Introduction: What they say
A study from the Department of Physiology-Cellular Biophysics, College of Physicians and Surgeons, Columbia University, New York, New York, USA shows that “MC4R-dependent suppression of appetite by bone-derived lipocalin 2.” This research paper was published, in the 8 March 2017 issue of the journal “Nature” [One of the best research journals in General Science with an I.F of 43 plus], by Dr. Stavroula Kousteni and Mosialou and others.
What we say:
On the foundation of this interesting finding, Dr L Boominathan PhD, Director-cum-chief Scientist of GBMD, reports that: Curing diabetes with commonly available blood pressure drug Verapamil: Verapamil-based therapy for TIIDM and obesity-associated metabolic deficits: Verapamil (trade name: Calan, Isoptin, and others), a calcium channel blocker used in the treatment of high blood pressure, angina and others, increases Lipocalin 2 (LCN2) expression, activates an MC4R-dependent anorexigenic pathway, decreases TXNIP expression, suppresses appetite and weight gain, increases insulin secretion, improves glucose tolerance, promotes glucose homeostasis, improves obesity-associated metabolic deficits and prevents progression to TIIDM, via down-regulation of its target gene
From significance of the study to public health relevance:
Given that: (1) more than 387 million people worldwide are affected by Diabetes mellitus (DM); (2) diabetic disease results in a number of health complications, including diabetic cardiomyopathy (DCM), diabetic nephropathy, diabetic retinopathy, and diabetic neuropathy; (3) one third of people with diabetes suffer from diabetic kidney disease (DKD); and one third of them will develop kidney failure; (4) Obesity plays a central role in the development of TIIDM; (5) Diabetes is going to be one of the top 10 causes of death by 2030; (6) the life-long painful injection/drug treatment is required to treat DM; (7) the global economic cost spent for diabetes treatment in 2014 was little more than 600 billion US dollars, there is an urgent need to find: (i) a way to induce regeneration of adult ß-cells that were lost in DM; (ii) a cheaper alternative to the existing expensive weight-loss drugs; (iii) a side-effect-free natural product-based drug; and (iv) a way to cure, not just treat, diabetes.
What is known?
Dr. Stavroula Kousteni’s research team has recently shown, using loss-and gain-of-function experiments, that Lipocalin 2 (LCN2): (1) induces insulin release; (2) improves glucose tolerance; and (3) augments insulin sensitivity. Further, they have shown that LCN2: (1) binds and activates the melanocortin 4 receptor (MC4R) in the neurons of the hypothalamus; (2) activates an MC4R-dependent appetite-suppressing pathway; (3) suppresses appetite and body weight gain; (4) levels are low in TIIDM patients and they are inversely correlated with body weight gain and blood A1c levels; and (5) levels are higher in patients with lower body weight gain and blood A1c levels, suggesting that increasing the expression of LCN2 may alleviate metabolic deficits in diabetic patients.

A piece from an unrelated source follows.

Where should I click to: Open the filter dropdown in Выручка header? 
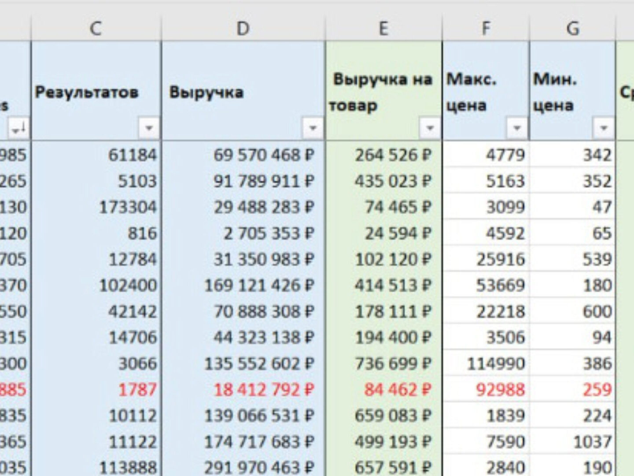point(313,128)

From research findings to Therapeutic opportunity:
I had suggested earlier (on 25/December/2017 at 1.46 am; 14/July/2018 at 4.21 pm and in others) that how Verapamil may improve insulin sensitivity and protect against obesity and diabetes (https://genomediscovery.org/2017/12/molecular-therapy-for-middle-aged-tiidm-patients-verapamil-an-anti-hyperglycemic-medication-decreases-dna-ppk-expression-suppresses-phosphorylation-of-hsp90a-increases-ampk-activity-augment/; https://genomediscovery.org/2018/07/a-commonly-prescribed-blood-pressure-drug-comes-to-the-rescue-of-autoimmune-diabetes-tidm-verapamil-trade-name-calan-isoptin-and-others-a-drug-used-in-the-treatment-of-high-bl/)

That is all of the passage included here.